Trump made another pitch for Democratic support on Capitol Hill, where
his top aides met with about a dozen Senate Democrats and Trump himself
phoned in from his Asia trip.
"He said, 'Look … I want to do it in a bipartisan way,'" Senator Joe
Donnelly told reporters.
Fitch Ratings predicted that a Republican tax plan would win passage in
both chambers, but did not see it offering long-term benefits.
"Such reform would deliver a modest and temporary spur to growth. ...

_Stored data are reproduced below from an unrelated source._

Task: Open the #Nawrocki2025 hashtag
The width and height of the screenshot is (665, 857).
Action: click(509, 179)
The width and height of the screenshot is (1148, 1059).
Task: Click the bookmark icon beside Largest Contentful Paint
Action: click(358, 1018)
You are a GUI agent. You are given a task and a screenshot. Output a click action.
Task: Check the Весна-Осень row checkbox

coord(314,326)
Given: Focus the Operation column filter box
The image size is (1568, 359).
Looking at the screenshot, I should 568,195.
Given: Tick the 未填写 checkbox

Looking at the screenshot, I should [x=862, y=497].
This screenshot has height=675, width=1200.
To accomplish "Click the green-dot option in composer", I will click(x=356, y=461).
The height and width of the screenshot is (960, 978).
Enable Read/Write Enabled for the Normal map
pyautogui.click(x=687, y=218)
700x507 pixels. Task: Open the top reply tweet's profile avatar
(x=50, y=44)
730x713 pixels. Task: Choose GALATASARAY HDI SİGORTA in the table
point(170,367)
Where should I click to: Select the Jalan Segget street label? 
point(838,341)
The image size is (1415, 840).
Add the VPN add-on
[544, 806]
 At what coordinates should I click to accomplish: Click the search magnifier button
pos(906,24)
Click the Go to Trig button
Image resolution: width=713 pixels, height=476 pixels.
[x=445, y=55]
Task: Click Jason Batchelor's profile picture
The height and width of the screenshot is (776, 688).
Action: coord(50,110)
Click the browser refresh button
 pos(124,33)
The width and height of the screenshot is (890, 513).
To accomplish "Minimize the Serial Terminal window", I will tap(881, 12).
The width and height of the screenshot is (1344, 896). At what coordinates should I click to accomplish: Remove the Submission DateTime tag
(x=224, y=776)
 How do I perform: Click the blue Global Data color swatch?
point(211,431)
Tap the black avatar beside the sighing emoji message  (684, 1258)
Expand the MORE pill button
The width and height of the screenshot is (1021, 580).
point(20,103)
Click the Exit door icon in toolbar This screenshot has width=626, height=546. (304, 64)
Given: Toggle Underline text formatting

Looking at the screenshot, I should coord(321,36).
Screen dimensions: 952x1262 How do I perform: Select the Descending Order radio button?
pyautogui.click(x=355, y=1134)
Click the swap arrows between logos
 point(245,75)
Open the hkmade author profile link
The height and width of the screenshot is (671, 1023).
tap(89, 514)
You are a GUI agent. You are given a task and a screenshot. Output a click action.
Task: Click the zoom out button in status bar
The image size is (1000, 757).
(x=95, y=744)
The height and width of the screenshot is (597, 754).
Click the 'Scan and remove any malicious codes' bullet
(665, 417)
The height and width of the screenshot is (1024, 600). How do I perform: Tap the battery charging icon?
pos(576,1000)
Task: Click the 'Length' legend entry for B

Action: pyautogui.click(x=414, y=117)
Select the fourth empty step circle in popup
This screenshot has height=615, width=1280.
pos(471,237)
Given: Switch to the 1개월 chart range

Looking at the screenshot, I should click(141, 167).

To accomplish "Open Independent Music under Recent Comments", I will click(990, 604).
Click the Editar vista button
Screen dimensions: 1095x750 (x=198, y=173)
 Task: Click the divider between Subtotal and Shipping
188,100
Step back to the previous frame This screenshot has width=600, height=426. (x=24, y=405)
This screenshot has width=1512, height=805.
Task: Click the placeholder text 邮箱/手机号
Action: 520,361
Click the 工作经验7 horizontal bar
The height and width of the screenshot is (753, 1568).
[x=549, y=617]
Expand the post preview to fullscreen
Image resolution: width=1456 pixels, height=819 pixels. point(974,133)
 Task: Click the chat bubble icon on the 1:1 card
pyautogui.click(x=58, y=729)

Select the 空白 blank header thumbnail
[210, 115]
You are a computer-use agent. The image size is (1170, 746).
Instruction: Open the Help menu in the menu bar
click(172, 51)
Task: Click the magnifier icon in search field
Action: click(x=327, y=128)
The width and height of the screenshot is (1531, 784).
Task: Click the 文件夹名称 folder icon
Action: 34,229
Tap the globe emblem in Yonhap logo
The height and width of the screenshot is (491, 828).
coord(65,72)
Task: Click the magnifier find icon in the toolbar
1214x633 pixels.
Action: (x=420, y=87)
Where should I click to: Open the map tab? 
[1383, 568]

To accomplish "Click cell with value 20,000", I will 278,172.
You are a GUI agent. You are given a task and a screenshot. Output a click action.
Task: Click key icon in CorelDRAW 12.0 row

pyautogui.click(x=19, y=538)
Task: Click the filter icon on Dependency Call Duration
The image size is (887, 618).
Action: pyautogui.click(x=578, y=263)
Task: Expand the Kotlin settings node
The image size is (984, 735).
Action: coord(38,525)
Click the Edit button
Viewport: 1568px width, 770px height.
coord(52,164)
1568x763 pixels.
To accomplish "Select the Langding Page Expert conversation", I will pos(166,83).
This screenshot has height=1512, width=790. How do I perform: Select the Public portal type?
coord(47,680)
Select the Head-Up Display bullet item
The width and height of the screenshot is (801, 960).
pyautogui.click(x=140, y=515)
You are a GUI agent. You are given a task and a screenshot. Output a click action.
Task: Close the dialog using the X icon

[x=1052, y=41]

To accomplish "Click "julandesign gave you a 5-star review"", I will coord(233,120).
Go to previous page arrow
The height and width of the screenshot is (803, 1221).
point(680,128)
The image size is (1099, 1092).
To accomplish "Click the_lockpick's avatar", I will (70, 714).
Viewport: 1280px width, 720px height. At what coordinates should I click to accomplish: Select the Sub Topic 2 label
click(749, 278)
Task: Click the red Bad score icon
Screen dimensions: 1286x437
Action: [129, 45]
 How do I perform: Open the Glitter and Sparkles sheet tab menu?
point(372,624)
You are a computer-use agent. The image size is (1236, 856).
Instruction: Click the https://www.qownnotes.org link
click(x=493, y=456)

However, it will lead to wider fiscal deficits and add significantly to
U.S. government debt," Fitch said, revising up its medium-term U.S.
government debt forecast.
The U.S. national debt now exceeds $20 trillion. Republicans once firmly
opposed adding to the debt, but their emphasis has changed. Congress'
Joint Committee on Taxation (JCT) said the House bill would add nearly
$1.5 trillion to the national debt from 2018 through 2027.
Trump and congressional Republicans say the proposed tax cuts would
boost economic growth enough to generate new revenues that would offset
the tax cuts. Few economists agree.
The House bill slashes tax rates for large corporations, small
businesses and wealthy Americans, while sharply reducing or eliminating
tax breaks that benefit many middle-class Americans such as deductions
for state and local taxes, college tuition and home mortgage interest.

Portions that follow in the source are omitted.